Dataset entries

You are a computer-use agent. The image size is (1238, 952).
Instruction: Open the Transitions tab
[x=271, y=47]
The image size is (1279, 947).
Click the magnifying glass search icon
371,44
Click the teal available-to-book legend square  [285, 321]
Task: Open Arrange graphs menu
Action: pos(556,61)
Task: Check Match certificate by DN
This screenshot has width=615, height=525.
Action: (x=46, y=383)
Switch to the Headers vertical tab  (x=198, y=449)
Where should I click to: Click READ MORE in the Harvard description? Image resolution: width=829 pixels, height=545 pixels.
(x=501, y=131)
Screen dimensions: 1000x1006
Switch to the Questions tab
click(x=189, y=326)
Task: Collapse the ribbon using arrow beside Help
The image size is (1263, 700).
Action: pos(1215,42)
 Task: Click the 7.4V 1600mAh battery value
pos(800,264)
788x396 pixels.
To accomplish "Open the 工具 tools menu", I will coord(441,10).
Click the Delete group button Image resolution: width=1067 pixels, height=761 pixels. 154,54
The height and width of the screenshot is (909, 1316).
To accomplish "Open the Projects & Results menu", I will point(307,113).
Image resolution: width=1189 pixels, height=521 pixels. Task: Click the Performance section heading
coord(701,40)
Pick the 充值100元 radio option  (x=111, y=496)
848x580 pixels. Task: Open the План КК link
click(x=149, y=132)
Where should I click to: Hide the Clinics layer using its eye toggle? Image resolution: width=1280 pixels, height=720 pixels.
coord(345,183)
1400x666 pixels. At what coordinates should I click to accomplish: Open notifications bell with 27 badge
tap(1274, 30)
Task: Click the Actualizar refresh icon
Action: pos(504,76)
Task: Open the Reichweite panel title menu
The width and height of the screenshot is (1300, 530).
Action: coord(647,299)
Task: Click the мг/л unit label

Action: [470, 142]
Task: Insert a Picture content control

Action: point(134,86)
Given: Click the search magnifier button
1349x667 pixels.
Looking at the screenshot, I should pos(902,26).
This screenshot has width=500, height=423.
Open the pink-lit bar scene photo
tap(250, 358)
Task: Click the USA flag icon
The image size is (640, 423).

» **THE TASK**: Would you repeat each of the records above exactly?

» **TASK RESPONSE**:
You are a computer-use agent. The image size is (1238, 952).
Instruction: Open the Transitions tab
[x=271, y=47]
The image size is (1279, 947).
Click the magnifying glass search icon
371,44
Click the teal available-to-book legend square  [285, 321]
Task: Open Arrange graphs menu
Action: pos(556,61)
Task: Check Match certificate by DN
This screenshot has width=615, height=525.
Action: (x=46, y=383)
Switch to the Headers vertical tab  (x=198, y=449)
Where should I click to: Click READ MORE in the Harvard description? Image resolution: width=829 pixels, height=545 pixels.
(x=501, y=131)
Screen dimensions: 1000x1006
Switch to the Questions tab
click(x=189, y=326)
Task: Collapse the ribbon using arrow beside Help
The image size is (1263, 700).
Action: pos(1215,42)
 Task: Click the 7.4V 1600mAh battery value
pos(800,264)
788x396 pixels.
To accomplish "Open the 工具 tools menu", I will coord(441,10).
Click the Delete group button Image resolution: width=1067 pixels, height=761 pixels. 154,54
The height and width of the screenshot is (909, 1316).
To accomplish "Open the Projects & Results menu", I will point(307,113).
Image resolution: width=1189 pixels, height=521 pixels. Task: Click the Performance section heading
coord(701,40)
Pick the 充值100元 radio option  (x=111, y=496)
848x580 pixels. Task: Open the План КК link
click(x=149, y=132)
Where should I click to: Hide the Clinics layer using its eye toggle? Image resolution: width=1280 pixels, height=720 pixels.
coord(345,183)
1400x666 pixels. At what coordinates should I click to accomplish: Open notifications bell with 27 badge
tap(1274, 30)
Task: Click the Actualizar refresh icon
Action: pos(504,76)
Task: Open the Reichweite panel title menu
The width and height of the screenshot is (1300, 530).
Action: coord(647,299)
Task: Click the мг/л unit label

Action: [470, 142]
Task: Insert a Picture content control

Action: point(134,86)
Given: Click the search magnifier button
1349x667 pixels.
Looking at the screenshot, I should pos(902,26).
This screenshot has width=500, height=423.
Open the pink-lit bar scene photo
tap(250, 358)
Task: Click the USA flag icon
The image size is (640, 423).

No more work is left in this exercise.